- Picture cover of 1986 reissue

Single by Jackie Wilson

from the album He's So Fine
- B-side: "By the Light of the Silvery Moon"
- Released: August 1957
- Length: 2:40
- Label: Brunswick US (1957) 9-55024 Vogue Coral UK (1957) Q 72290 SMP UK (1985) SKM 3 BR Music Belgium (1985) 1245095 Columbia US (1987) 07329 Carrere France (1987) 72012
- Songwriters: Berry Gordy, Billy Davis, Gwen Gordy Fuqua
- Producer: Dick Jacobs

Jackie Wilson singles chronology
| "One Moment with You" (1957) | "Reet Petite" (1957) | "To Be Loved" (1958) |

Official audio
- "Reet Petite" on YouTube

= Reet Petite =

"Reet Petite (The Sweetest Girl in Town)" (originally subtitled "The Finest Girl You Ever Want to Meet") is a song written by Berry Gordy, Billy Davis, and Gwen Gordy Fuqua, and made popular by Jackie Wilson in his 1957 recording for the Brunswick label. It was his first solo hit after leaving the Dominoes and, over the years, has become one of his biggest international chart successes. After a 1986 re-release together with a new claymation music video, Reet Petite became UK Christmas number one almost three years after Wilson's death.

==History==
The song was written by Berry Gordy, Gwen Gordy Fuqua, and Wilson's cousin Roquel "Billy" Davis (though credited under his pseudonym Tyran Carlo on the record) and produced by Dick Jacobs, and its title was taken from the 1948 Louis Jordan song "Reet, Petite and Gone". (In jazz lingo, the term "reet" meant "fantastic".) It was Jackie Wilson's first recording as a solo artist.

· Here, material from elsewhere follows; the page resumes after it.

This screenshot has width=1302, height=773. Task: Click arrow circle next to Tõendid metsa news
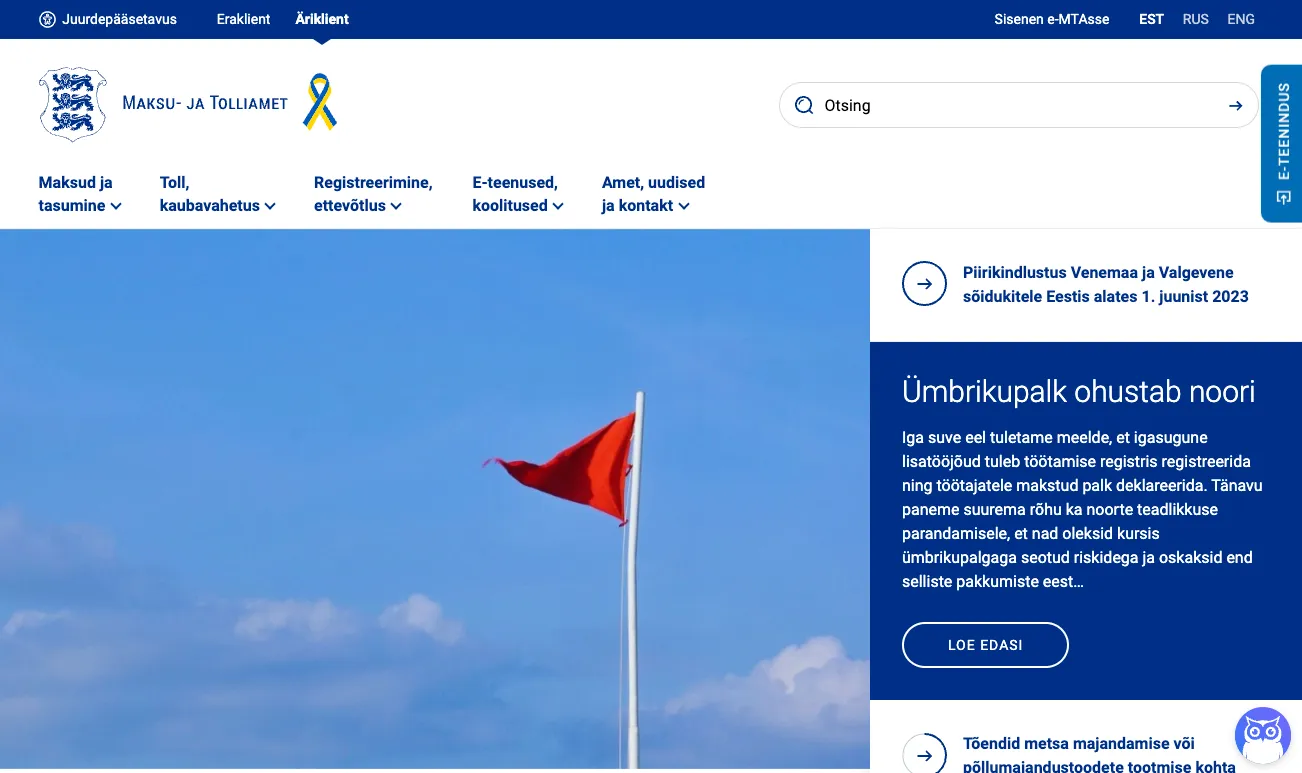pyautogui.click(x=924, y=755)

The song peaked at number 62 on the Billboard Hot 100 in September 1957 and reached number 6 on the UK Singles Chart. With the success of the song, Gordy was able to fund the launch of Motown Records.

===1986 re-release===
The song was reissued in 1986 following the showing of a clay animation video of Wilson singing the song on the BBC2 documentary series Arena. The video was directed by Giblets, a London-based animation studio. The reissued version proved so popular that in December 1986, almost three years after Wilson's death, the song became a number 1 in the UK for four weeks (selling over 700,000 copies) becoming that year's UK Christmas number one, 29 years after its chart debut.

==Track lists==

| Side | Title | Length |
Original release
| A | "Reet Petite (The Finest Girl You Ever Want to Meet)" | 2:40 |
| B | "By the Light of the Silvery Moon" | 2:17 |
1986 re-release
| A | "Reet Petite (The Sweetest Girl in Town)" | 2:40 |
| B1 | "You Brought about a Change in Me" | 2:46 |
| B2 | "I'm the One to Do It" | 2:34 |

==Charts==

===Weekly charts===

| Chart (1957) | Peak position |
|---|---|
| UK Singles (Official Charts) | 6 |
| US Best Sellers in Stores (The Billboard)^{[citation needed]} | 62 |
| US Cash Box Top 60 | 45 |

| Chart (1986−1987) | Peak position |
|---|---|
| Australia (Kent Music Report) | 20 |
| Austria (Ö3 Austria Top 40) | 15 |
| Belgium (Ultratop 50 Flanders) | 1 |
| Europe (European Hot 100 Singles) | 2 |
| Finland (Suomen virallinen lista) | 1 |
| France (SNEP) | 24 |
| Ireland (IRMA) | 1 |
| Italy Airplay (Music & Media) | 13 |
| Netherlands (Dutch Top 40) | 1 |
| Netherlands (Single Top 100) | 1 |
| New Zealand (Recorded Music NZ) | 4 |
| Norway (VG-lista) | 5 |
| Spain (AFYVE) | 3 |
| Sweden (Sverigetopplistan) | 10 |
| Switzerland (Schweizer Hitparade) | 3 |
| UK Singles (Official Charts) | 1 |
| West Germany (GfK) | 4 |

===Year-end charts===

| Chart (1986) | Position |
|---|---|
| UK Singles (OCC) | 17 |

| Chart (1987) | Position |
|---|---|
| Belgium (Ultratop) | 1 |
| Europe (European Hot 100 Singles) | 15 |
| Netherlands (Dutch Top 40) | 15 |
| Netherlands (Single Top 100) | 12 |
| New Zealand (RIANZ) | 12 |
| UK Singles (OCC) | 58 |
| West Germany (Media Control) | 30 |

==Certifications==

| Region | Certification | Certified units/sales |
| United Kingdom (BPI) | Gold | 500,000^{^} |
^{^} Shipments figures based on certification alone.

==Other versions==
- The song was recorded in September 1964 by Dinah Lee and reached the number 1 position in New Zealand and a number 6 position in Melbourne (Australia did not have a national chart at that time).